続いて、「建売住宅とよく似ている建築条件付き土地」について解説します。

 

建売住宅と似ていると言われるものに「建築条件付き土地」があります。

 

※「え?そもそも建築条件付き土地って何?詳しく知りたい」という方は、以下の記事をご覧下さい。

「建築条件付き土地とは?」どこよりもわかりやすく解説!

 

建築条件付き土地とは?

 

建築条件付き土地は「売り建て」と呼ばれることもあり、一定期間内に住宅建築をすることが前提条件となっている土地購入のことです。

普通に土地を購入するよりも安く手に入れることもできますが、その反面、建築業者が定められています。

 

これら建売住宅と建築条件付き土地の両方とも結果的に土地と建物の両方を得ることになりますが、様々違う手もあります。

例えば、建築条件付き土地は土地購入後に建築を始めるので完成まで時間がかかりますが、建売住宅の場合は基本はすでに建てられているので即入居することも可能です。

マイホームを手に入れたいと考えている場合には、「建売住宅や建築条件付き土地、注文住宅」など様々チェックすべきです。

 

6,建売住宅が向いている人ってどんな人?

次に、「建売住宅が向いている人」はどういった人なのか?について見ていきます。

 

建売住宅が向いている人と向いていない人に分かれます。

建売住宅ならではの特徴やメリット、デメリットを把握しておけば自分が向いているかどうかの判断が付きやすくなります。

ここではどんな人が向いているのかを紹介していきます。

 

(1)間取りなどのこだわりがない人

 

建売住宅は間取りなどの希望条件を全く反映させることができません。

ですから、間取りなどに細かいこだわりがない人に向いていると言います。

 

(2)予算を抑えたい人

 

新築住宅を他の方法に比べて割安価格で購入できるので、予算を抑えられます。

様々ある建売住宅物件を吟味することで、よりコストパフォーマンスに優れた住宅が見つかるでしょう。

 

▶参考情報:建売住宅は仲介手数料無料で購入できる物件もあるので、詳しくは以下をご覧下さい。

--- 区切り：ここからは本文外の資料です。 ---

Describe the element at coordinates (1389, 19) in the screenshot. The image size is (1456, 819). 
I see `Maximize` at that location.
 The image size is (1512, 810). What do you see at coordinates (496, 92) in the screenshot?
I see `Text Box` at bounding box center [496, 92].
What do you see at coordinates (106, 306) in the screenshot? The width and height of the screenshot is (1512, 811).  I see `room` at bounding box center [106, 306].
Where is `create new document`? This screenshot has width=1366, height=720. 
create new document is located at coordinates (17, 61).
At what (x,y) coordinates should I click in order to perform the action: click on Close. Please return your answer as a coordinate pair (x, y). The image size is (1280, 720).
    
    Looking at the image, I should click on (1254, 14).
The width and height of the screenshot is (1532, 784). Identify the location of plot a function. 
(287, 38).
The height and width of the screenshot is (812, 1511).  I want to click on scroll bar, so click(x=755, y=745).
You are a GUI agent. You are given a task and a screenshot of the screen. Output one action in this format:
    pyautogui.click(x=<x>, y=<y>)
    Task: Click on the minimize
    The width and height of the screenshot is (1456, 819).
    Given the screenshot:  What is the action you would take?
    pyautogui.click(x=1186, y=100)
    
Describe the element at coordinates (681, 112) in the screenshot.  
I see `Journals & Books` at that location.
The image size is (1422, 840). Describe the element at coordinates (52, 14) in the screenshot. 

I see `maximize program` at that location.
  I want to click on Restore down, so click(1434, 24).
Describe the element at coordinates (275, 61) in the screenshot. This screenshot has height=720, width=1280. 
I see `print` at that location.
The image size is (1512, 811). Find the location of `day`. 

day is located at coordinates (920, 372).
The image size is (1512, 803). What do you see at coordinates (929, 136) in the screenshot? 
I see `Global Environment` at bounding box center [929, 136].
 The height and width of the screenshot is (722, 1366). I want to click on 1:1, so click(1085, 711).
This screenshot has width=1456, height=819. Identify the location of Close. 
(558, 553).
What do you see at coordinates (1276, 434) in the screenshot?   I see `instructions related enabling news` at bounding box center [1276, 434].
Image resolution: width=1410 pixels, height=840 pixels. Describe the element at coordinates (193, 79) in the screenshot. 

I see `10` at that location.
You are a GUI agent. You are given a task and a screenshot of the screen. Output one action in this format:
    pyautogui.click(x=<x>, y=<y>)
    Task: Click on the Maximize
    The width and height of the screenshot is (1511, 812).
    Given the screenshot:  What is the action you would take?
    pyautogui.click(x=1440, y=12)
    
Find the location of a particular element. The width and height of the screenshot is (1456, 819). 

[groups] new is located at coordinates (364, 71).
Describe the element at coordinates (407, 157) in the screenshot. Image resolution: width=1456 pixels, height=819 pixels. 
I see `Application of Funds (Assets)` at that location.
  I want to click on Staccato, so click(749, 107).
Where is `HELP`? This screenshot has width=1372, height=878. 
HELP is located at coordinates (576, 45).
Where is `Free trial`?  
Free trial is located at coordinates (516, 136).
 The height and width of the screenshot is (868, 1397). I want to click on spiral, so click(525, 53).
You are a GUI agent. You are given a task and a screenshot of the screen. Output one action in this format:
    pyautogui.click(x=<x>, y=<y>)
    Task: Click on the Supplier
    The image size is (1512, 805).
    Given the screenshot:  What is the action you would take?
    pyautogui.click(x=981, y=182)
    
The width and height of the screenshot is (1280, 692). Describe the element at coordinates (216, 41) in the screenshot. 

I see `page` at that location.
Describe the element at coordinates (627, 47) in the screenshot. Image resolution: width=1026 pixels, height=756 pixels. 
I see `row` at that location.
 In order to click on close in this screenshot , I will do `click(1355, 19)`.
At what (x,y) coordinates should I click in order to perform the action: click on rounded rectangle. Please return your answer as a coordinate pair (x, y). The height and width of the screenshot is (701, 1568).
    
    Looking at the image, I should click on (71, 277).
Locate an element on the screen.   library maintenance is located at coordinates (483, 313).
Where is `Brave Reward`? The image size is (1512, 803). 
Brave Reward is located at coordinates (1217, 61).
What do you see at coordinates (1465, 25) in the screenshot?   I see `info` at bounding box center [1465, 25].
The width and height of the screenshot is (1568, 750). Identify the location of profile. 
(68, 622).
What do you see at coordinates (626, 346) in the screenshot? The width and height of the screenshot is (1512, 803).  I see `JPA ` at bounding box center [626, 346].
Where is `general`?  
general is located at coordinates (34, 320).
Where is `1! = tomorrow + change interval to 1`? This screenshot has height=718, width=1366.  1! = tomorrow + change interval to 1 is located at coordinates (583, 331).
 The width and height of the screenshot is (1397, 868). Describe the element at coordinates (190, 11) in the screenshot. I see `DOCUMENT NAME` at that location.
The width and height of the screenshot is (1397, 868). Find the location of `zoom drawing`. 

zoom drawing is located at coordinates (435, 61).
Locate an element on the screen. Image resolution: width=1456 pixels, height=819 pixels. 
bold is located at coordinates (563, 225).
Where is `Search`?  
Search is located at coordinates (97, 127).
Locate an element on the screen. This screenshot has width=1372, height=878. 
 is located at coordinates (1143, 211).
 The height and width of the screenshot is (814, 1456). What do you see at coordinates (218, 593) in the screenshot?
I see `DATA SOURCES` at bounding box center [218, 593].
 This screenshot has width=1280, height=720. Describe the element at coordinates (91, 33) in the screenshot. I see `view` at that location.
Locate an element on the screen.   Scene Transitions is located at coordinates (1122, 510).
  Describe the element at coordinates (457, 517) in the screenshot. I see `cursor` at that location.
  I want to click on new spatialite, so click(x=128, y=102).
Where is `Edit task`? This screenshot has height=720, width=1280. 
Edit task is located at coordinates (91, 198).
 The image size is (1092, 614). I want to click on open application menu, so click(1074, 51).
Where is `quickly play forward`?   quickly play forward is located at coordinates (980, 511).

新築戸建て購入時の仲介手数料とは?払う必要あり?計算方法は?その仕組みを解説

 

(3)できるだけ早く住みたい人

 

すでに建築されている住宅を購入する形となるので、可能な限り早く住み始めたいと考えている人におすすめです。

注文住宅には最大のメリットだといえるでしょう。

 

7,アフターサービスの質にも気を付けるべき

最後に、「アフターサービス」の質の重要性について確認しておきます。

 

建売住宅は建築途中の確認ができず、なおかつ住宅品質チェックが行いにくいというのがデメリットです。

だからこそ、アフターサービスの質にもこだわるべきです。

 

実際に住み始めてから問題が起こるケースも報告されていて、そういった際にアフターサービスが充実していればまだ安心できそうです。

アフターサービスがしっかりと機能していなかったり、用意されていないと大きな無駄遣いとなりますので注意しなくてはなりません。

 

(1)建売住宅も高いレベルのアフターサービスに期待

 

ただアフターサービスが設けられているだけではなく、「どういったときにどういった方法でサポートをしてくれるのか」など、徹底的に確認をしておきましょう。

注文住宅は建て売り住宅に比べて圧倒的なアフターサービスやフォロー体制が充実しています。

それは金額面や住宅建築のプロセスなど紐解いてみると当然ではありますが、できれば建売住宅の場合も高いレベルのアフターサービスを期待したいところです。

安心して住み続けることができるかどうかにも繋がってくる重要な部分なので、気を付けてください。

 

8,まとめ

建売住宅は注文住宅とは違い、購入する際には基本的に住宅は完成しています。

建物に加えて住宅と土地を同時に購入する形となり、間取りなどに自分自身の意見を反映させることはできません。

価格はとても幅広いものの割安価格で購入できることも珍しくないのでおすすめです。

金銭的なメリットが多くあり、また購入から入居開始までの日数が短い点も魅力です。

建売住宅が向いている人は、低予算で住宅購入をしたい人やあまり間取りにこだわりがない人などです。